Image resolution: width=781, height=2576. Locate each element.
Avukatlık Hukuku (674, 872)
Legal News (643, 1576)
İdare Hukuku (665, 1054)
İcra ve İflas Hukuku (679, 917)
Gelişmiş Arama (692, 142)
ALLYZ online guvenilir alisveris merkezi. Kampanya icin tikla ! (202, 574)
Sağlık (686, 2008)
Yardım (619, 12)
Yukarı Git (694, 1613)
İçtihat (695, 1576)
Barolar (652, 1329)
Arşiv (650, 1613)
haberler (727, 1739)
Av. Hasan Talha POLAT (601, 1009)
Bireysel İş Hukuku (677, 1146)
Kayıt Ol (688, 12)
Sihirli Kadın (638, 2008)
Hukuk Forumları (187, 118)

□ □ □ □ □ □ □

> _How to complete this task_
Only the lines from the one containing "Barolar (652, 1329)" through the end of the entries above should be written out, exactly and in full.

> _Exercise answer_
Barolar (652, 1329)
Arşiv (650, 1613)
haberler (727, 1739)
Av. Hasan Talha POLAT (601, 1009)
Bireysel İş Hukuku (677, 1146)
Kayıt Ol (688, 12)
Sihirli Kadın (638, 2008)
Hukuk Forumları (187, 118)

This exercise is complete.